By the time of his eighth album, 1986’s Parade, Prince Rodgers Nelson was the most influential record producer and arranger of the Eighties and, with song titles like Jack U Off and I Would Die 4 U, the most creative speller in pop (though the slightly less good Slade came close). 

No artist since Bowie had swung as fluently from style to style (e.g. stripped-down funk, jazzy deft showtunes, intoxicated rock balladry, dance pop… want me to go on?), and only James Brown put on more incendiary live shows.

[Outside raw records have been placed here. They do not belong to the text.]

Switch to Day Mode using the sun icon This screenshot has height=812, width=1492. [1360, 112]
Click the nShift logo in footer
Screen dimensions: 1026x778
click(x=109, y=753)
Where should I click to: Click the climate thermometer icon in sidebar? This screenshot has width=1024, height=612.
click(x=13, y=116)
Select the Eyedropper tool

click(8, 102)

And if Prince had done nothing but stand stock still onstage and performed other people’s material, he’d have locked up his place in the Rock and Roll Hall of Fame as one of the greatest singers and guitarists of his generation.

Undaunted by the criticism 1985’s Around the World in a Day received, Prince continued to pursue his psychedelic affectations on Parade, which also functioned as the soundtrack to his second (sub-par) film, Under the Cherry Moon, a French Riviera folly shot in beautiful Nice.

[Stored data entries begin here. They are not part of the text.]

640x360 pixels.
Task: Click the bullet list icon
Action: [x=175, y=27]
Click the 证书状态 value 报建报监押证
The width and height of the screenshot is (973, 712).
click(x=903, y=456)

Released on 31 March in the UK and entering at four in the album chart a week later (its peak position, in fact; held off by an eclectic triumvirate of a Hits 4 various artists compilation, Dire Straits’ hoary old behemoth Brothers In Arms, and the Pet Shop Boys’ debut, Please), every track shows another element of the multi-talented Minnesotan at the peak of his ‘80s pomp, with The Revolution layering on healthy amounts of funky synths, electric licks and honking horns. 

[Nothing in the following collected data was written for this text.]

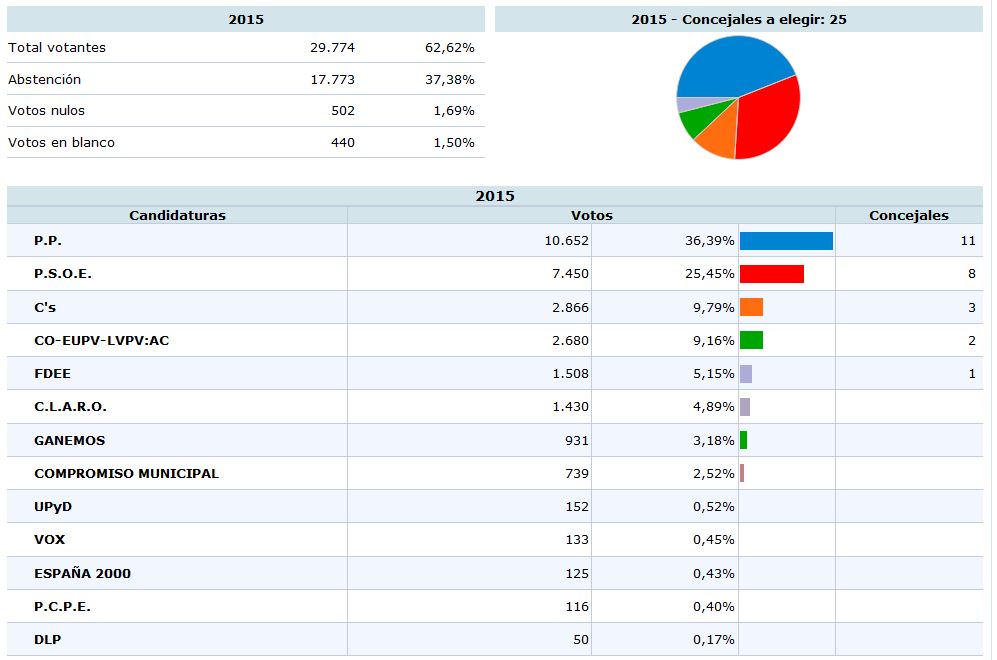
Task: Select the orange pie chart slice
Action: (718, 140)
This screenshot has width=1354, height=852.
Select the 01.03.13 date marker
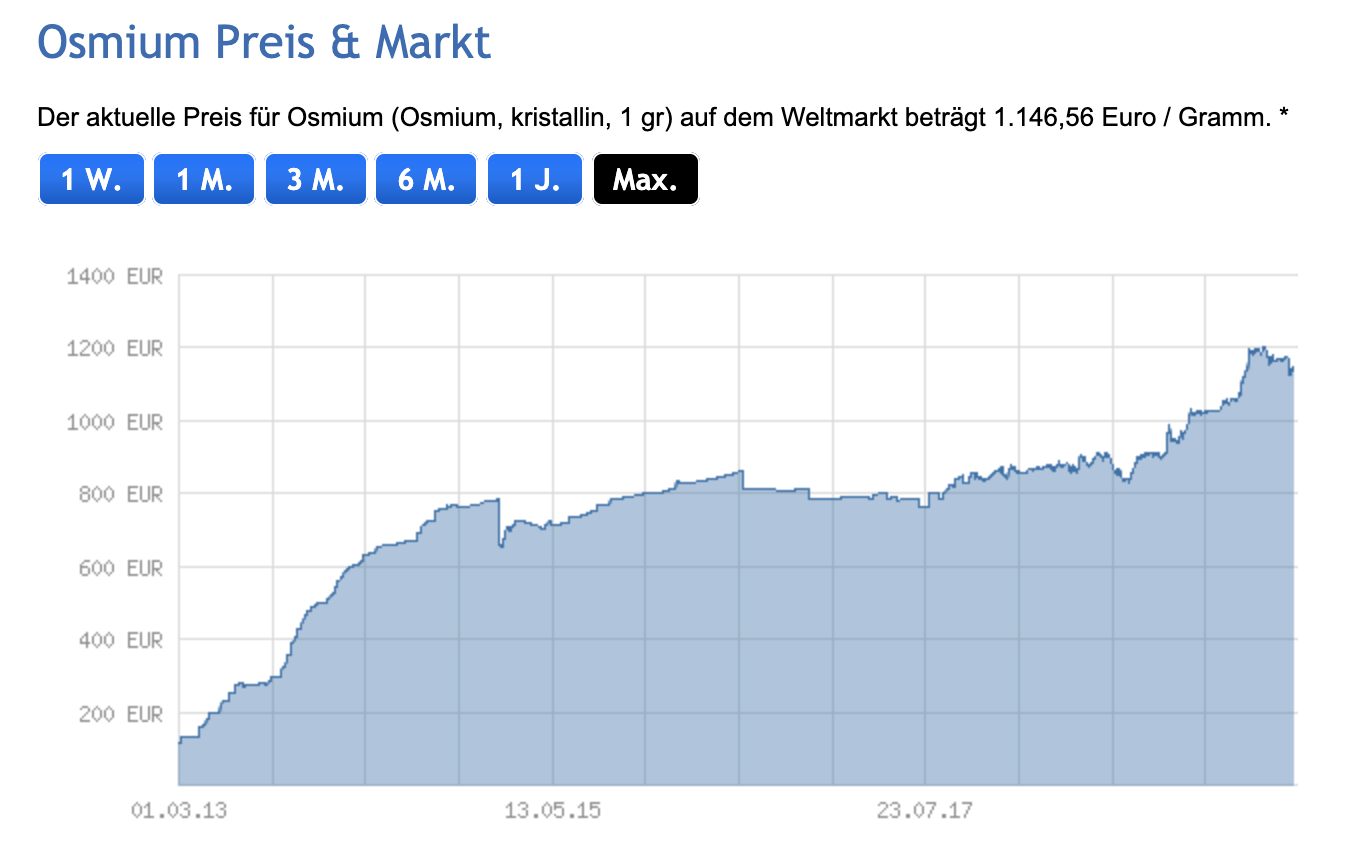(x=179, y=810)
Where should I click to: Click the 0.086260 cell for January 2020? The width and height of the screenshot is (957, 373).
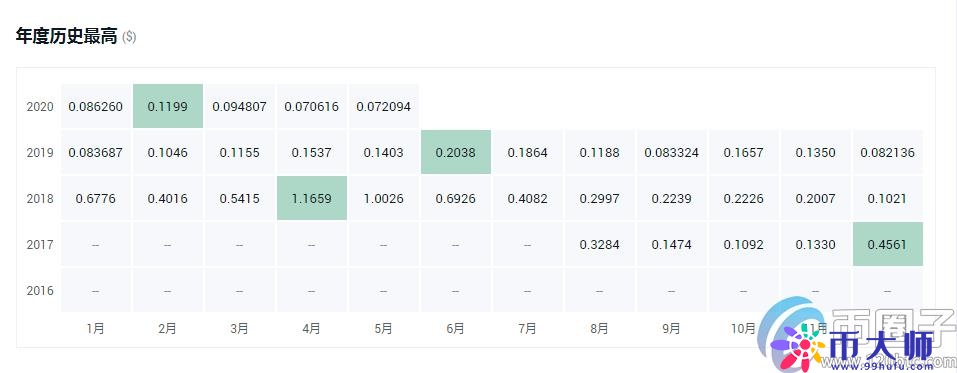tap(95, 106)
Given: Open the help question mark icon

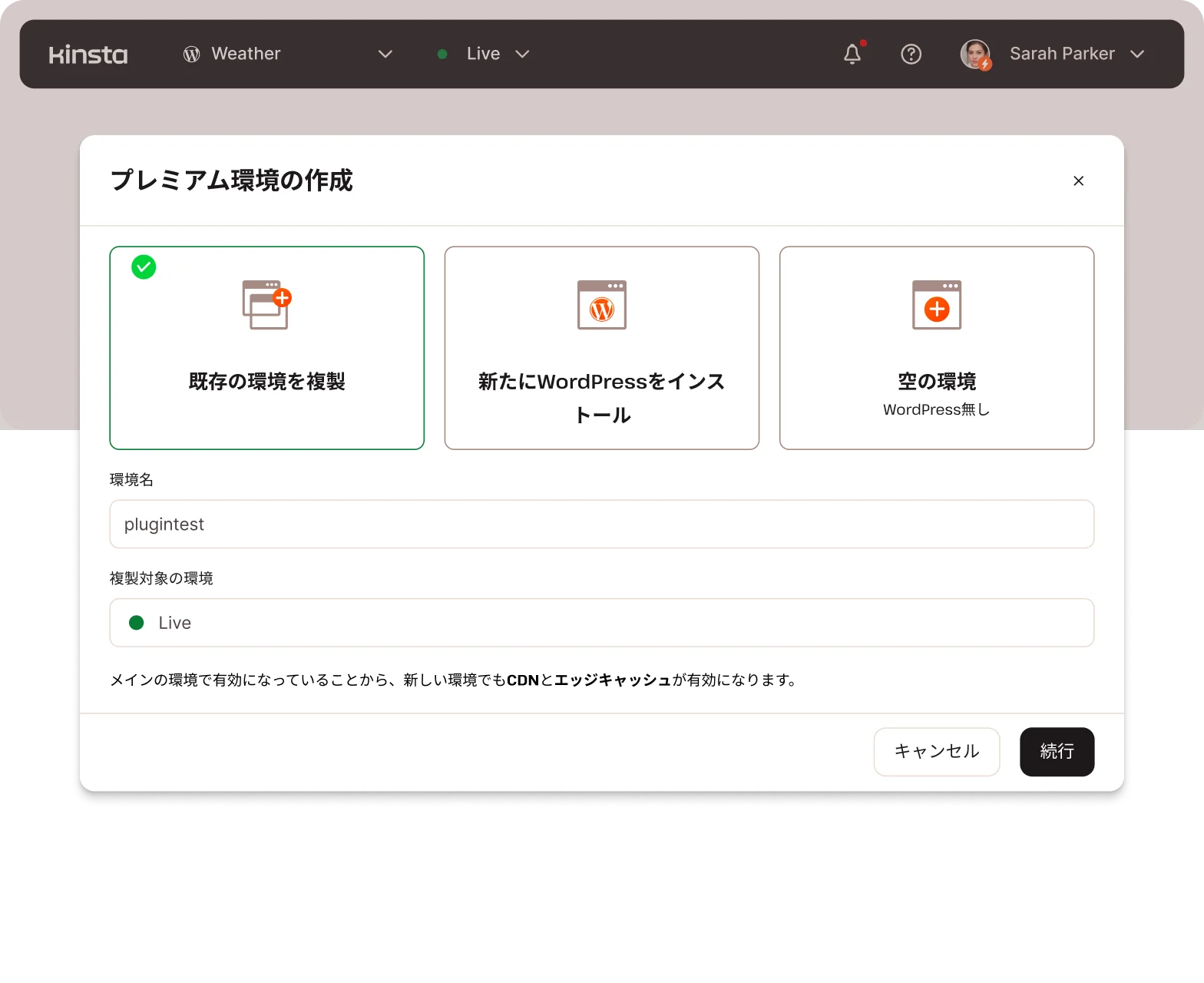Looking at the screenshot, I should [911, 54].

This was the last of a trio of albums Prince recorded alongside said backing group – the first to officially credit them being Purple Rain – but if there was any unrest in the ranks it wasn’t showing. PRN makes good his first use of a full orchestra, and the ensemble shift musical moods and textures from song to song. Witness how the fluttering psychedelia of Christopher Tracy’s Parade gives way to the spare, steel drum insistence of New Position, which morphs into the druggy I Wonder U and even a couple of ersatz cabaret cuts (Venus de Milo, Do U Lie?).

Despite the eclectic veering of styles, the material is wedded to a narrative that makes for a satisfyingly coherent listening experience. Parade picks up steam as it moves through the tracklist, with the longer tracks on side two (subtitled “end”) feeling more like fully formed ideas compared to the shorter vignettes of the first side (‘intro”).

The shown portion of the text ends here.